*** DATASET EXCERPTS ***

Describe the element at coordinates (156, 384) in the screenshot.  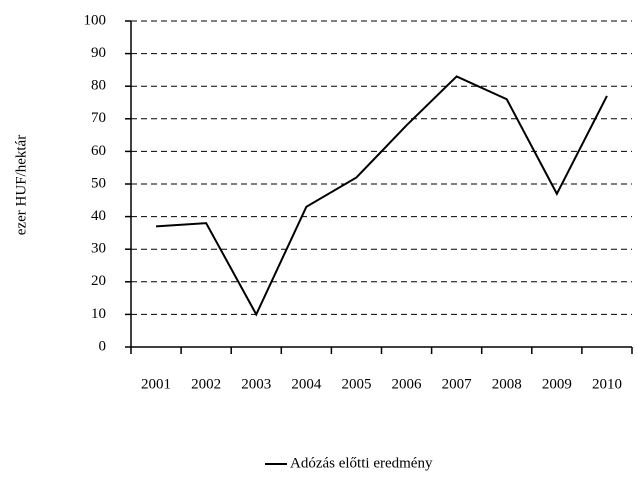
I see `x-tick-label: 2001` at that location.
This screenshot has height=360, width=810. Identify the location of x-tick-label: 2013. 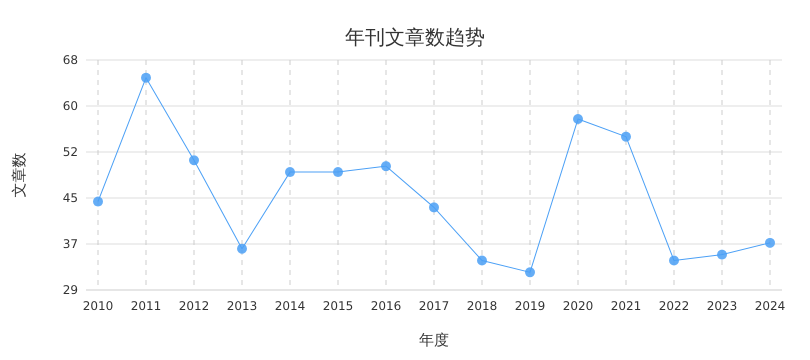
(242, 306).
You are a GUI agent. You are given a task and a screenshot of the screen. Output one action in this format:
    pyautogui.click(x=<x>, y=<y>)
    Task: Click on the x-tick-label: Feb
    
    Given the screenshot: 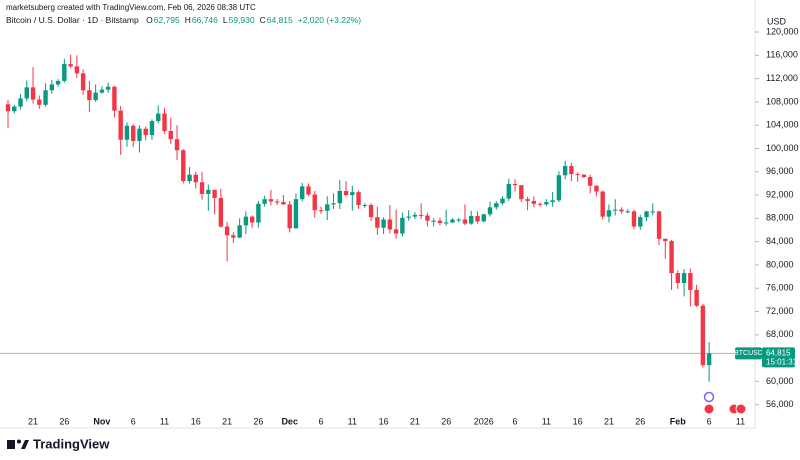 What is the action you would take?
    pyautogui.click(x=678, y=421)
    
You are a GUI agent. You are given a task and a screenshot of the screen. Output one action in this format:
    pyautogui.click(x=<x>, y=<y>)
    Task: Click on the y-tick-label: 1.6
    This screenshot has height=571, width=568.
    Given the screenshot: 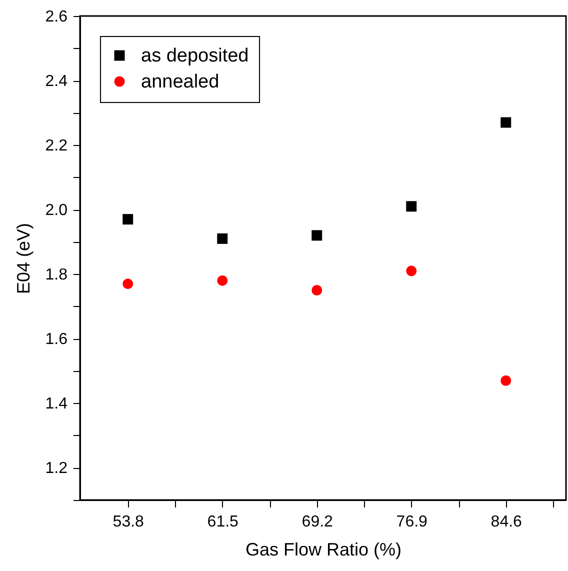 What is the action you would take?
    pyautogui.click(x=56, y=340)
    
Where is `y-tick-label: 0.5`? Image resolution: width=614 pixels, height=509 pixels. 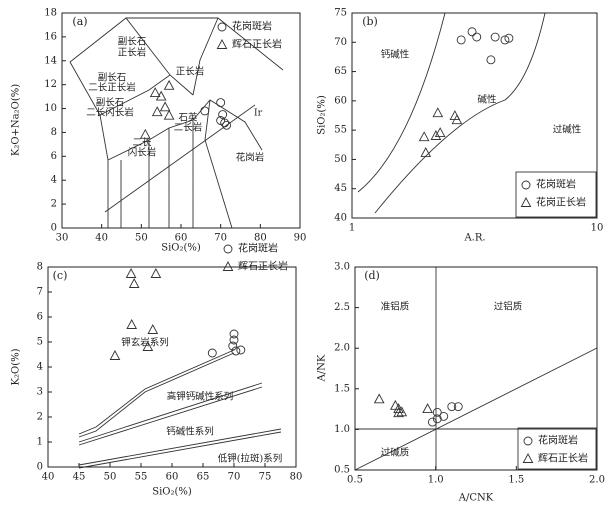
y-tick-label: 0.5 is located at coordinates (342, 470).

*** End of DATASET EXCERPTS ***

● **YOUR TASK**
Reproduce word for word the lines of the records above, from the line containing "pixels, height=509 pixels." through the end of the records, both ends included. Leave out the pictures.

● **RESPONSE AREA**
Where is `y-tick-label: 0.5`? Image resolution: width=614 pixels, height=509 pixels. 
y-tick-label: 0.5 is located at coordinates (342, 470).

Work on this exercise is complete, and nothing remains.